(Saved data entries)
==============================

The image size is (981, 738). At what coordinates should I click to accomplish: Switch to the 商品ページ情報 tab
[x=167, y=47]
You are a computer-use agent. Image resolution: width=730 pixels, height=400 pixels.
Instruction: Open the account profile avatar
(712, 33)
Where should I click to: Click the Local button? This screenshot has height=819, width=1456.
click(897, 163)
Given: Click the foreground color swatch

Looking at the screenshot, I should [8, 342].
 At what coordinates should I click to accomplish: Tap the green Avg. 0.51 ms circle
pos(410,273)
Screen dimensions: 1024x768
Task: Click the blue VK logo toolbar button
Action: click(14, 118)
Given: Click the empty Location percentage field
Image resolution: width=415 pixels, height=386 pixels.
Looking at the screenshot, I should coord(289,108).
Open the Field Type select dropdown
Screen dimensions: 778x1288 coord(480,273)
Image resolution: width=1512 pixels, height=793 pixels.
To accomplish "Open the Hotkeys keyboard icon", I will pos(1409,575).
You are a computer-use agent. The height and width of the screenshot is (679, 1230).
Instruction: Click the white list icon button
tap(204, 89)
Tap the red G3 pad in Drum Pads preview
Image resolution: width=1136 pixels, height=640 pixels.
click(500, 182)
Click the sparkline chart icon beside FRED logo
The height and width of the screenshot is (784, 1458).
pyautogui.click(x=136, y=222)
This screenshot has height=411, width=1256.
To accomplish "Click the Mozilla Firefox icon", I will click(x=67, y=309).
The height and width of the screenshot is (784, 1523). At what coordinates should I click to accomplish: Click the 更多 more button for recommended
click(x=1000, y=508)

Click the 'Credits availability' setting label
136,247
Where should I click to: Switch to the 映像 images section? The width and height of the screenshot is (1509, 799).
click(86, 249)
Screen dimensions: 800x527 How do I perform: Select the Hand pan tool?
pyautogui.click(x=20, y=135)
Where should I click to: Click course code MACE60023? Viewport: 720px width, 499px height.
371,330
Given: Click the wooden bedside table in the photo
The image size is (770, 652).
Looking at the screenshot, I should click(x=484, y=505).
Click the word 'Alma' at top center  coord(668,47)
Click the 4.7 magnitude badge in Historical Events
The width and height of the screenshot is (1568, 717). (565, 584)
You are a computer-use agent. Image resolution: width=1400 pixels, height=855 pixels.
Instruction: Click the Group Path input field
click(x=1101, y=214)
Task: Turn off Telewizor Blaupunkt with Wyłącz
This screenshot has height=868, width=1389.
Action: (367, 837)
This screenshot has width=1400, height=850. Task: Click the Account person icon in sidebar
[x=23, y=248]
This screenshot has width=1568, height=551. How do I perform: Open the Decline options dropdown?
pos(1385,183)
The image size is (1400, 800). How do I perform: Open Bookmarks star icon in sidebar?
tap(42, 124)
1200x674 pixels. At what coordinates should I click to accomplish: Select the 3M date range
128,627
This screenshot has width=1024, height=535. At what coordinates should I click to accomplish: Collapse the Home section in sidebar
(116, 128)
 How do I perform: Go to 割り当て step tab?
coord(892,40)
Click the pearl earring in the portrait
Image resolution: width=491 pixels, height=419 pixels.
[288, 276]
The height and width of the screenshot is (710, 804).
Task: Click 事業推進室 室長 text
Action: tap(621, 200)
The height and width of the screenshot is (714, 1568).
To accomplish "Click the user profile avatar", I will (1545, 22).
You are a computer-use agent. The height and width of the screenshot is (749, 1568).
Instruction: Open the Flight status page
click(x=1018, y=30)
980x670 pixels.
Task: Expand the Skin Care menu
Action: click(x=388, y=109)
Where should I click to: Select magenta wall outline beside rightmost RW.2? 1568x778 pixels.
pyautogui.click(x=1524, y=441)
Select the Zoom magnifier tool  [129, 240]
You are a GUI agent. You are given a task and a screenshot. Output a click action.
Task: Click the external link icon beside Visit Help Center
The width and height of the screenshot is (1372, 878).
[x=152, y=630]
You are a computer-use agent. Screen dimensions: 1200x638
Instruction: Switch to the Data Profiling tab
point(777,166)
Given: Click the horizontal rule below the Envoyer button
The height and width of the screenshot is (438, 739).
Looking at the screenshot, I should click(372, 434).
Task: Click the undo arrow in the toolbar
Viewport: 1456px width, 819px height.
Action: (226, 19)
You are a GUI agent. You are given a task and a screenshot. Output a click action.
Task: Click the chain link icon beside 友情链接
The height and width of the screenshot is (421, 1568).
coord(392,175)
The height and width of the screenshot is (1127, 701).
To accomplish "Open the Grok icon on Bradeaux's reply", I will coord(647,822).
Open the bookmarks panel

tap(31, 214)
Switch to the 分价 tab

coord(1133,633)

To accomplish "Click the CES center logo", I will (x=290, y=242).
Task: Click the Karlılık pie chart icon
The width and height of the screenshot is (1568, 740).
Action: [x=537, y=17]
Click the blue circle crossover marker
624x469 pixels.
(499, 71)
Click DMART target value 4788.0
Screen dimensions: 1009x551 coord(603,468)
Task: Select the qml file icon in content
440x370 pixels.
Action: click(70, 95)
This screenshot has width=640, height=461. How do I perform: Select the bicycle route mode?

==============================

The answer must be the lines from the one containing "The width and height of the screenshot is (1568, 740)." to the final line of the data above, copied exactly, both included, with nothing added.

The width and height of the screenshot is (1568, 740).
Action: [x=537, y=17]
Click the blue circle crossover marker
624x469 pixels.
(499, 71)
Click DMART target value 4788.0
Screen dimensions: 1009x551 coord(603,468)
Task: Select the qml file icon in content
440x370 pixels.
Action: click(70, 95)
This screenshot has width=640, height=461. How do I perform: Select the bicycle route mode?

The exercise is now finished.